Reconciliation in the family business

Jacob, Esau, and moving past our pain (Genesis 33:4)

While I’m working on my next series about “wilderness” in the family business, I’m posting a few popular reflections from the early years. This one is about reconciliation between Jacob and Esau. Enjoy!

The last time Jacob had seen his brother Esau was twenty years prior. Then, Esau was mad enough to kill him because Jacob had stolen his blessing. Now, Jacob was clearly worried about how his brother Esau would receive him — and Esau was coming at him with 400 men!

But Esau ran to meet him and embraced him and fell on his neck and kissed him, and they wept. (Genesis 33:4)

Consider what Esau had to overcome in order to “embrace” his brother. From parental favoritism and personality differences early in life, to Jacob taking advantage of Esau’s hunger in the birthright-for-stew trade, to Jacob’s deception and the stealing of Esau’s blessing. Yet Esau not only welcomes Jacob, but weeps with him!

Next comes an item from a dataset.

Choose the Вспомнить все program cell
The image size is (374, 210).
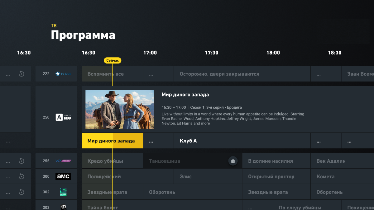(112, 74)
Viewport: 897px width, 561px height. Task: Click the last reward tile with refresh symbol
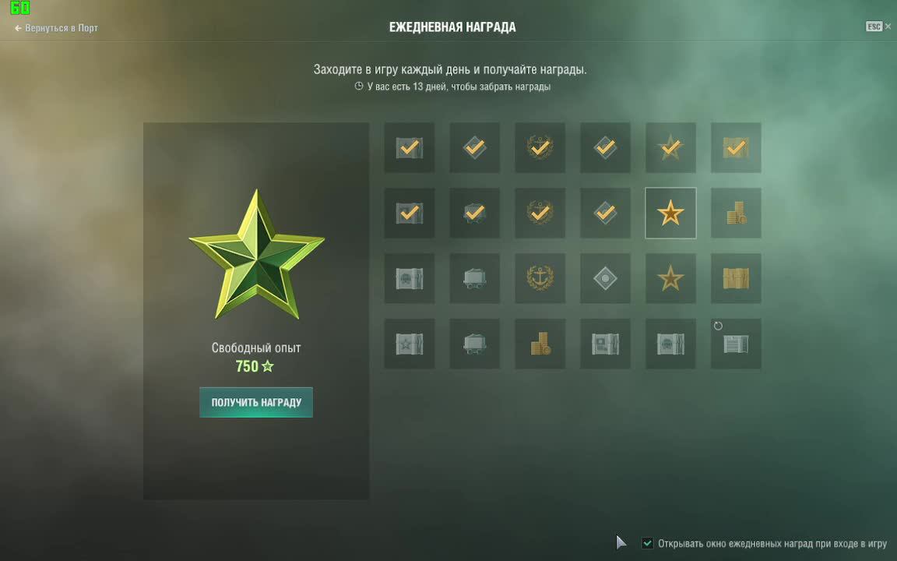pos(736,344)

There is always a list of offenses between family members who are in business together. When you feel hurt by a family member with whom you work (and surely you will), the question is whether you will be able to embrace your relative in the months and years after the wrongdoing. Will you be able to let go of the past and focus on the future of your relationship? Lewis Smedes said “To forgive is to set a prisoner free and discover that the prisoner was you.”

Have you been hurt by a family member? What would it take for you to embrace that person?